Copy out every line of the material below word for word, leaving out the pictures.

+ + + + +

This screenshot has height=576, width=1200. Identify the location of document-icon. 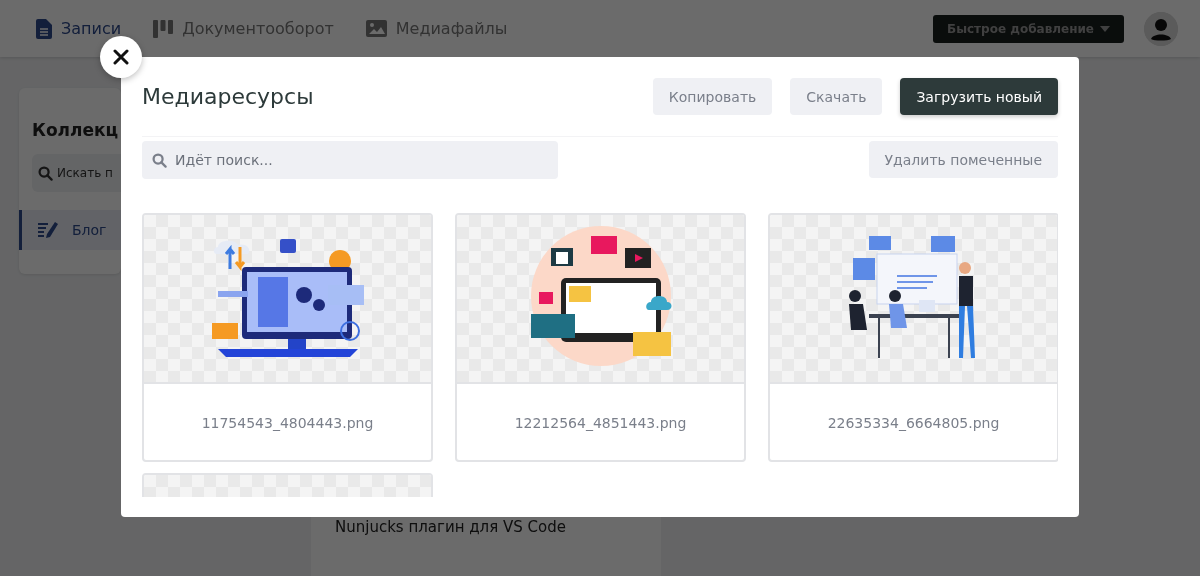
(44, 28).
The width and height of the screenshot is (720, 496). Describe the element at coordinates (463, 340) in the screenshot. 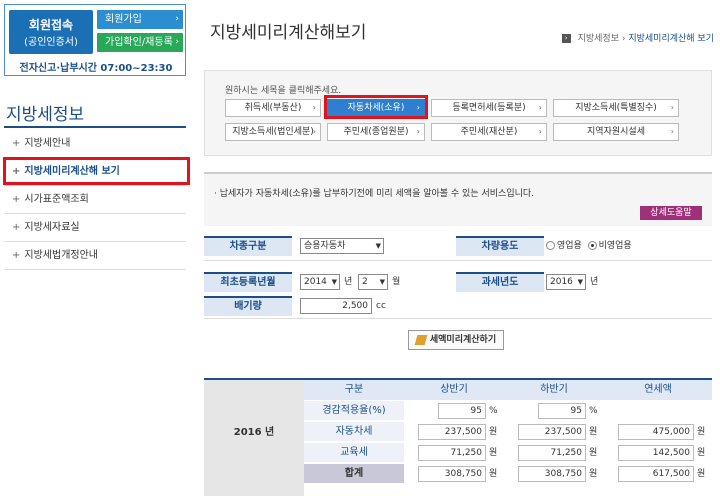

I see `calculate-label: 세액미리계산하기` at that location.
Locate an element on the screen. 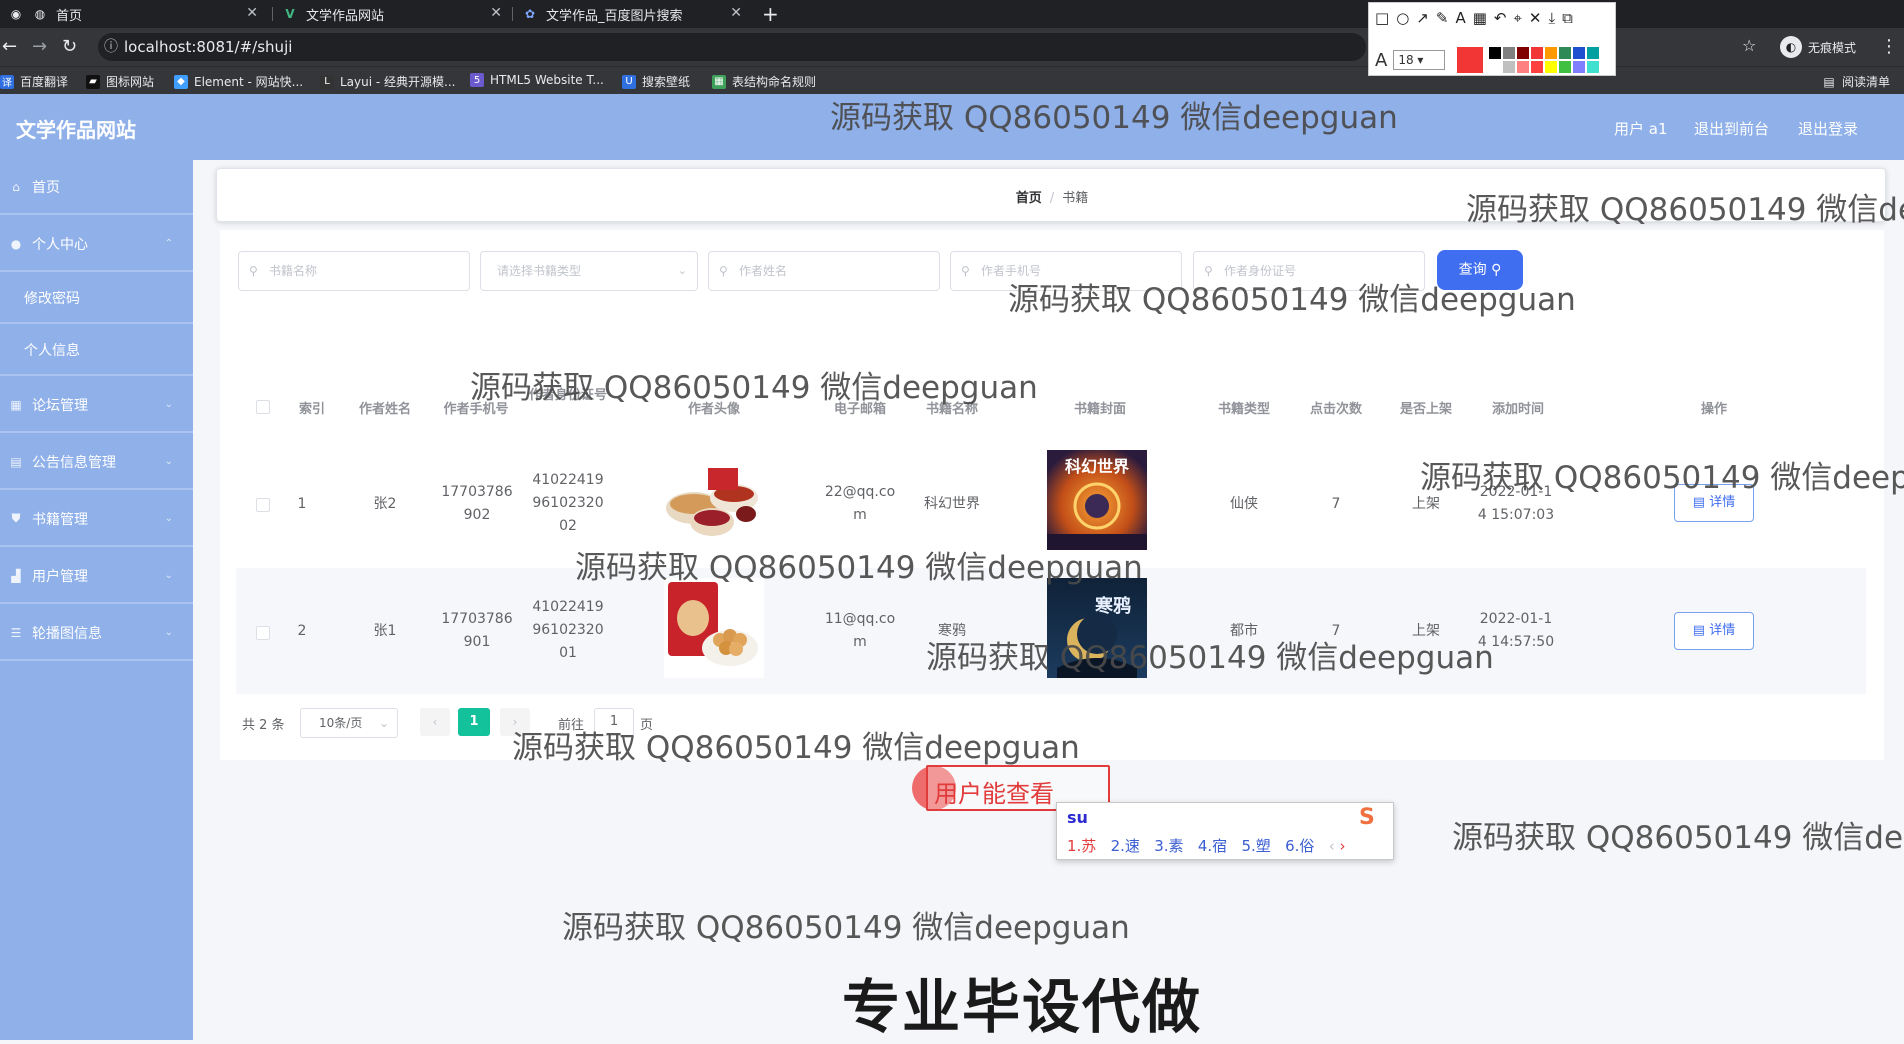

+ + + + +

RESULT OF THIS TASK
This screenshot has height=576, width=1200. Identify the location of document-icon. 
(44, 28).
The width and height of the screenshot is (720, 496). Describe the element at coordinates (463, 340) in the screenshot. 

I see `calculate-label: 세액미리계산하기` at that location.
Locate an element on the screen. 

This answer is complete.